Musim mendaki biasanya dimulai setelah awan mendung lama tak nampak pada langit bumi Jawa Timur. Umumnya Bulan Juli.
Rombongan kami total berjumlah 18 orang. 11 laki-laki dan 7 perempuan. Kami berangkat dengan mengendarakan sepeda motor. 9 motor, 2 motor kopling, sisanya bebek (sebaiknya usahakan menggunakan motor kopling). Masing-masing membonceng satu kawan ditambah carrier.
Kami mulai berangkat jam 8 pagi dari rumah salah satu kawan yang kebetulan kera asli ngalam di daerah Bunulrejo, Kecamatan Blimbing.Â
Perjalanan kami tempuh dalam tempo kurang lebih 3 jam. Dari Bunulrejo menuju Sawojajar, lanjut ke Jl. Madyopuro. Terus meluncur ke arah Timur sampai pasar Tumpang. Dari Tumpang, jalan mulai menanjak melewati Desa Gubuklakah sampai ke Desa paling dekat dengan Gunung Semeru, Ranu Pani.
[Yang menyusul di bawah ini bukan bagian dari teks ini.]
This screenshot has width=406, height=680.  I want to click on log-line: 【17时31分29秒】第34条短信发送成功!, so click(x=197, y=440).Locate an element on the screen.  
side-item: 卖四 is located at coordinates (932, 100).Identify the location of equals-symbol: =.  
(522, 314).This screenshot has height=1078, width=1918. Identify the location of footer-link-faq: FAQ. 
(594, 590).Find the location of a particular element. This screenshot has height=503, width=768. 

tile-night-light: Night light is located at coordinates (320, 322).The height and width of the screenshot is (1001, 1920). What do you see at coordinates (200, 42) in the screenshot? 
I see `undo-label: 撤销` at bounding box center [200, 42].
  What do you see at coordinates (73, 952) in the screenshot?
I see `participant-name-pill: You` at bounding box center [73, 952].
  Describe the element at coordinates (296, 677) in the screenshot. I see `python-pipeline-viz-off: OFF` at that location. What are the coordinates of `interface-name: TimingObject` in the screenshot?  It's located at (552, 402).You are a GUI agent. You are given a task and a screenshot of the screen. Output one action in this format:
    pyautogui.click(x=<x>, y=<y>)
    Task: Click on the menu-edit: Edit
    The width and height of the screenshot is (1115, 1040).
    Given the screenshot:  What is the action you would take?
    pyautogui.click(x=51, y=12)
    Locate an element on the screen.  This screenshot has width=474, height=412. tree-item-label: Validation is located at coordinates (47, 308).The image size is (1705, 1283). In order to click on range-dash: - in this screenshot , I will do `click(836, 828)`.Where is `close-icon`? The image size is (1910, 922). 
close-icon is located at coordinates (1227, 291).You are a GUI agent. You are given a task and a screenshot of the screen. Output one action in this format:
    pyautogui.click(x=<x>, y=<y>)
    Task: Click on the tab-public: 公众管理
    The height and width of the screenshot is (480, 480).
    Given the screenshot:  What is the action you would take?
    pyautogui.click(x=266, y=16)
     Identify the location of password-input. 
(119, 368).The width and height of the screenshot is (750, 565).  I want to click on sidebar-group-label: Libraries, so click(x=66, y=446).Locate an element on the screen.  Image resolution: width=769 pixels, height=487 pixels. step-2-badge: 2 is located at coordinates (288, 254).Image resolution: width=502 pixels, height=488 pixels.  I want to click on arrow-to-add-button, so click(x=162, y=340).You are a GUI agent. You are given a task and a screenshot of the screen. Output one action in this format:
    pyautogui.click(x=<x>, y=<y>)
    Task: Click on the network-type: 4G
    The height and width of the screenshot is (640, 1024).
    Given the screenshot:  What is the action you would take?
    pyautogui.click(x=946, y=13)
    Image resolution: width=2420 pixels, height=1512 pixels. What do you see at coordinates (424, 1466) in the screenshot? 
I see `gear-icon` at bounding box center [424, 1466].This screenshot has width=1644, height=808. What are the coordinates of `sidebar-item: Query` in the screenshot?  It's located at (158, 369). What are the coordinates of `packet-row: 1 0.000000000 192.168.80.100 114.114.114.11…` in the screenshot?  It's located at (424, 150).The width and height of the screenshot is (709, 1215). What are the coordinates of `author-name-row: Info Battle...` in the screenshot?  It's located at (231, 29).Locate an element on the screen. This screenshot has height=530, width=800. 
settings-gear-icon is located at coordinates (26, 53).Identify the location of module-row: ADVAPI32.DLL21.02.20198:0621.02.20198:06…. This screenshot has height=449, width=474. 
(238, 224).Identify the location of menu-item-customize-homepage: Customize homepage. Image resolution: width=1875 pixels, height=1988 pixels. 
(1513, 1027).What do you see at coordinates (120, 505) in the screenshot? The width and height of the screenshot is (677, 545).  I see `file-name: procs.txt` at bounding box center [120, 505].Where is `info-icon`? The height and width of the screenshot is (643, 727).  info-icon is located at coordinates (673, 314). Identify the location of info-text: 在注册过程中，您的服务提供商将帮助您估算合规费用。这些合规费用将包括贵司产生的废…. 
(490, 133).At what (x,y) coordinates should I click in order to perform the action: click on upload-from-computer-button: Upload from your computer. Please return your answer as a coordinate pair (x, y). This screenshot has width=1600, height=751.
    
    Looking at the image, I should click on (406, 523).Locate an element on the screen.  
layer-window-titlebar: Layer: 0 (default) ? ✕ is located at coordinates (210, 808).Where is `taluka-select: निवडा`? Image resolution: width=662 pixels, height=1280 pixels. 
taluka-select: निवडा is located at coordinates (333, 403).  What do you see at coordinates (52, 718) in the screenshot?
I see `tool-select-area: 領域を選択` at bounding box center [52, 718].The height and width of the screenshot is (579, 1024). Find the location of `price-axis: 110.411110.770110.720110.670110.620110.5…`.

Ranu sebenarnya adalah bahasa setempat untuk danau. Total ada tiga danau yang berada di kawasan TNBTS. Ranu Pani yang merupakan pintu masuk pendakian, Ranu Regulo, dan tentu yang paling terkenal dengan Tanjakan Cinta-nya, Ranu Kumbolo.
Motor kami parkir di Desa Ranu Pani. Biayanya Rp 5.000 per motor per hari. Antrian cukup panjang di loket pendaftaran. Ternyata listrik mati! Satu desa! Alamak! Padahal ada dokumen yang harus difotokopi. Alhasil para calon pendaki terlantar sementara menunggu datangnya listrik.
Sembari menunggu, saya membeli nasi bungkus. Isi tahu, tempe, telur. Harga cukup Rp 10.000. Lumayan. Kebetulan jam juga sudah menunjukkan pukul 12 siang yang artinya..
Sudah masuk duhur.
Dan waktu makan siang.
Sehabis makan saya sholat sambil berdoa supaya peradaban (baca:listrik) kembali datang ke Desa setinggi 2.000 mdpl ini.
Alhamdulillah. Listrik betul nyala lagi.